Stored records
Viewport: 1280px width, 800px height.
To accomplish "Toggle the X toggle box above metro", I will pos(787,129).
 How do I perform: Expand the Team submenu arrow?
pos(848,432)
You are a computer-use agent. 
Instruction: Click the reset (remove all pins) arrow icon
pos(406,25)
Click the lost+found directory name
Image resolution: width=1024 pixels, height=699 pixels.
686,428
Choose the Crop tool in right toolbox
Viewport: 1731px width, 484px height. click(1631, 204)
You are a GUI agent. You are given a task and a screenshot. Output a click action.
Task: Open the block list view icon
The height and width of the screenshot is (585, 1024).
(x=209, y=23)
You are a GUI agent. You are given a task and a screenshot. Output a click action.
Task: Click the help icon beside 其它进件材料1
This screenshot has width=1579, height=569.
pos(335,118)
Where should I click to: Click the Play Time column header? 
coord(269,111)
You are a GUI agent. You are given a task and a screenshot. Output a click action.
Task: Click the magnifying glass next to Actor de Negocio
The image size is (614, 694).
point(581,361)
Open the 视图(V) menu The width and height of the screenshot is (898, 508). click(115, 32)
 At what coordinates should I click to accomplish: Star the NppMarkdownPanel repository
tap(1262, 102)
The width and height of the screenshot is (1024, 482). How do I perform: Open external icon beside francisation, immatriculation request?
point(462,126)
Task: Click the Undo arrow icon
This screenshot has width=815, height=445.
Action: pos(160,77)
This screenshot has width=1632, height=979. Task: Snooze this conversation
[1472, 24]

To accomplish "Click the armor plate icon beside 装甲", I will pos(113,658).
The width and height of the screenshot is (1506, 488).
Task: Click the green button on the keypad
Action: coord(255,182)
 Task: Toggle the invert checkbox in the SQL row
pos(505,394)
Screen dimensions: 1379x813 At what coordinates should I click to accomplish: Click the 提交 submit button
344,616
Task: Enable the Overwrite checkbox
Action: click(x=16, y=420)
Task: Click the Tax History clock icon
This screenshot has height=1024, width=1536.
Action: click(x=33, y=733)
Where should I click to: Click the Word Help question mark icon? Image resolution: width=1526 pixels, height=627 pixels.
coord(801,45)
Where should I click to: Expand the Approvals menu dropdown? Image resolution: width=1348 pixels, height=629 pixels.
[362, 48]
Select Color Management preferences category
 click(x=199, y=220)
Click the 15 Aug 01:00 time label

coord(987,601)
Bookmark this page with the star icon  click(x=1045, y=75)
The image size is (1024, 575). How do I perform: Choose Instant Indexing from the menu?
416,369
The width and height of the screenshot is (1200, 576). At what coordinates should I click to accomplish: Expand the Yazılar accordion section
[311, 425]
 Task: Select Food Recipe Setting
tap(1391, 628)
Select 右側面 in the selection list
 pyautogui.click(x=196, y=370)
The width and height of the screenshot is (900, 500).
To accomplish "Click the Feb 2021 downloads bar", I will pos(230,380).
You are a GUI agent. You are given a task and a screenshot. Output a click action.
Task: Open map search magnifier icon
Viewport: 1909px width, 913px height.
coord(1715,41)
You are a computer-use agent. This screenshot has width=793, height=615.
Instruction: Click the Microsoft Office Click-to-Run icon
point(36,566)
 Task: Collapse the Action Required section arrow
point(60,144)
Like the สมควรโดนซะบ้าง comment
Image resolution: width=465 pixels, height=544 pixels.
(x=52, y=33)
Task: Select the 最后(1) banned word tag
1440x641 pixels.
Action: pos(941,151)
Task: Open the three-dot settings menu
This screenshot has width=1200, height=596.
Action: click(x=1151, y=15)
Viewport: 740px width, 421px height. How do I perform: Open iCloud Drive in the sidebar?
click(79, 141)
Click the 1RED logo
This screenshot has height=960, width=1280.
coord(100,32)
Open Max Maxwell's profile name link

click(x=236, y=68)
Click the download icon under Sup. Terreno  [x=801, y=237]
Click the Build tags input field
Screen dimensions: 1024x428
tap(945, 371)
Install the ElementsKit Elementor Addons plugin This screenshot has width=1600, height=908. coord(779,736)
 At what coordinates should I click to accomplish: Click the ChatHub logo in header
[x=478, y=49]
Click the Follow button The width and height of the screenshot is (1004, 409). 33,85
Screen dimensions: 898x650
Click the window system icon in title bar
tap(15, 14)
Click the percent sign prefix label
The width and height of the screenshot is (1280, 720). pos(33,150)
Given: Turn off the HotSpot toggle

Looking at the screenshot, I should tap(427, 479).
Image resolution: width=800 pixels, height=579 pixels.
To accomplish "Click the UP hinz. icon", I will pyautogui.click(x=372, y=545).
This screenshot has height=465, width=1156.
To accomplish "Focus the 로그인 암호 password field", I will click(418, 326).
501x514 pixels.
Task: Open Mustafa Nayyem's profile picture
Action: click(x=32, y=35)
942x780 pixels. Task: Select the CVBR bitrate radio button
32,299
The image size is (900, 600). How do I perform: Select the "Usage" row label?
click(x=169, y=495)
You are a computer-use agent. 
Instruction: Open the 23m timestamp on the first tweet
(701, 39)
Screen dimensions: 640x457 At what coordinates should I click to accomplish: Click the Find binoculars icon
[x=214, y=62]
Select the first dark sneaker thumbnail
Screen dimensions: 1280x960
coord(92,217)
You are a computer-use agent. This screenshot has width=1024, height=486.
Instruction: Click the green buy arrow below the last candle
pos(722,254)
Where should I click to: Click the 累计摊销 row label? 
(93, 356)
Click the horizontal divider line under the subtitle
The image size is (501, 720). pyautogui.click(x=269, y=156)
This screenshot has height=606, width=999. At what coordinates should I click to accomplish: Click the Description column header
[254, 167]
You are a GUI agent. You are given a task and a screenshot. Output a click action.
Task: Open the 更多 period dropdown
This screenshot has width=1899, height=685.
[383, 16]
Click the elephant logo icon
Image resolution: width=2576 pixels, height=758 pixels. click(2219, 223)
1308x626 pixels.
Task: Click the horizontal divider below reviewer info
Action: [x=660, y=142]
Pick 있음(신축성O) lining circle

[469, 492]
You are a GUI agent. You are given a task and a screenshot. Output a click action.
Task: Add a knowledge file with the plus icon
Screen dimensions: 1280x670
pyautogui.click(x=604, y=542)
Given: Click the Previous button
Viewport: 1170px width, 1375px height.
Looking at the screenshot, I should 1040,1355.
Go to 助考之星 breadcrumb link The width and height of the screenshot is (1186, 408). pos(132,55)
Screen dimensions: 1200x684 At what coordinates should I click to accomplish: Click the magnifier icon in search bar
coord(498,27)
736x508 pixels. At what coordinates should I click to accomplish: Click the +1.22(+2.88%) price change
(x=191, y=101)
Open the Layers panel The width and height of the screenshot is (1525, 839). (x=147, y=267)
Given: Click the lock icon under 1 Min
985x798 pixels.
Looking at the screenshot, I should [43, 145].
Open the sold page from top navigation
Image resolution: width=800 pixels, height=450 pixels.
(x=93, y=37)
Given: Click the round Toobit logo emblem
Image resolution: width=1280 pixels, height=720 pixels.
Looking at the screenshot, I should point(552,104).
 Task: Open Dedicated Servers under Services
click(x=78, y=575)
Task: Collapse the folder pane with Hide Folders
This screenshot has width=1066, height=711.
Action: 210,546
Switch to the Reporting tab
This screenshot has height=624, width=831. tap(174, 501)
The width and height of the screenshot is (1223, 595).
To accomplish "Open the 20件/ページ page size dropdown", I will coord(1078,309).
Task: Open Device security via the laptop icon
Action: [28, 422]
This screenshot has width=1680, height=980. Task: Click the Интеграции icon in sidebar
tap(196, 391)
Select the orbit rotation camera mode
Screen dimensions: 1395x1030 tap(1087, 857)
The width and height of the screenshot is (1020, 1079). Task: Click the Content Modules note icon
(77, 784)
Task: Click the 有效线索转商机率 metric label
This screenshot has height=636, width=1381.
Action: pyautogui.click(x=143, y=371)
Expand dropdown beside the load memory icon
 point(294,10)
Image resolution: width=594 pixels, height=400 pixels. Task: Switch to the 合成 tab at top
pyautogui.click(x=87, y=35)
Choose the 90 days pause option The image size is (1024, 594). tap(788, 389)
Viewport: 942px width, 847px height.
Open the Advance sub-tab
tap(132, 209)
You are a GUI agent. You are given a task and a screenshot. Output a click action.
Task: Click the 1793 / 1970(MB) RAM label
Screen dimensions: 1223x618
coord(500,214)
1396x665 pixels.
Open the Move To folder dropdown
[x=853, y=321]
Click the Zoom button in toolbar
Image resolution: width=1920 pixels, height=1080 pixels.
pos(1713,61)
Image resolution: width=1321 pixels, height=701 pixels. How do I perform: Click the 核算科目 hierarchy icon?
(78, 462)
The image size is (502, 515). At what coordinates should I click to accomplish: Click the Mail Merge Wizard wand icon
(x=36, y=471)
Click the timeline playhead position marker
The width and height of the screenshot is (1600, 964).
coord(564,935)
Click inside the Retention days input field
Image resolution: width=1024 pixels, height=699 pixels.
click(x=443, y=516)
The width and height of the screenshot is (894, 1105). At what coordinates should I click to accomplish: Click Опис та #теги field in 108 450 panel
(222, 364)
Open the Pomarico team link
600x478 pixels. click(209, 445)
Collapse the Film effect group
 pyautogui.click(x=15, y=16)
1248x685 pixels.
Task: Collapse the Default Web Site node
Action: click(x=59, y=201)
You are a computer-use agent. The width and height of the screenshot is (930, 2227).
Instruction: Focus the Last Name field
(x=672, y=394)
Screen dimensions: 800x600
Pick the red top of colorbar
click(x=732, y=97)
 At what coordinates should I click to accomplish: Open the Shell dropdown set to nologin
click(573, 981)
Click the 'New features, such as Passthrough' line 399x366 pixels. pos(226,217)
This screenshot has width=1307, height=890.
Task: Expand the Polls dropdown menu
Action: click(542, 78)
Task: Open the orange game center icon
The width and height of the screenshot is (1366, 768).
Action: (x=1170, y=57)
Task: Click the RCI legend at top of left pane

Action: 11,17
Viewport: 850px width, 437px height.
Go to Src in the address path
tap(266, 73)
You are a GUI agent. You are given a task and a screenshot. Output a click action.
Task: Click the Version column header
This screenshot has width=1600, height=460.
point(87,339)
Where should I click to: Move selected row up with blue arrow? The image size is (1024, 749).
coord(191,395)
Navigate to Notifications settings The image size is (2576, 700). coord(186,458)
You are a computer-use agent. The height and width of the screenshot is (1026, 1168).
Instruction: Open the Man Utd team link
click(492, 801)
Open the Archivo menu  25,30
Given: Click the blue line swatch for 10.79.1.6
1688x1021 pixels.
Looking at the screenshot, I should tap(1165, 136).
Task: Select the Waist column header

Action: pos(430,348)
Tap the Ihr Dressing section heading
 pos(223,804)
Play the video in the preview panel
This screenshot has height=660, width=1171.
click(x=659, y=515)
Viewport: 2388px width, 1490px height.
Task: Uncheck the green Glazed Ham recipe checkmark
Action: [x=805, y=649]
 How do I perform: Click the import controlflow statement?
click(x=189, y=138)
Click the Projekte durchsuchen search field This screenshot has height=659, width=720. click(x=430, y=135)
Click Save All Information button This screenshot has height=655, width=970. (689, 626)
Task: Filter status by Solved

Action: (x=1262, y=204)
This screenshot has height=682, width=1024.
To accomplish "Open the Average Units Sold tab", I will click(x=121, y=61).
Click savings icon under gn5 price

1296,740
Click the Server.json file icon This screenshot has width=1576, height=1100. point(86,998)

**WHAT YOU ARE ASKED TO DO:**
Go through the records above and copy every line holding the word "computer".

**RESULT BELOW:**
You are a computer-use agent. 
You are a computer-use agent. This screenshot has width=793, height=615.
You are a computer-use agent. 
You are a computer-use agent. This screenshot has width=1024, height=486.
You are a computer-use agent. The width and height of the screenshot is (930, 2227).
You are a computer-use agent. The height and width of the screenshot is (1026, 1168).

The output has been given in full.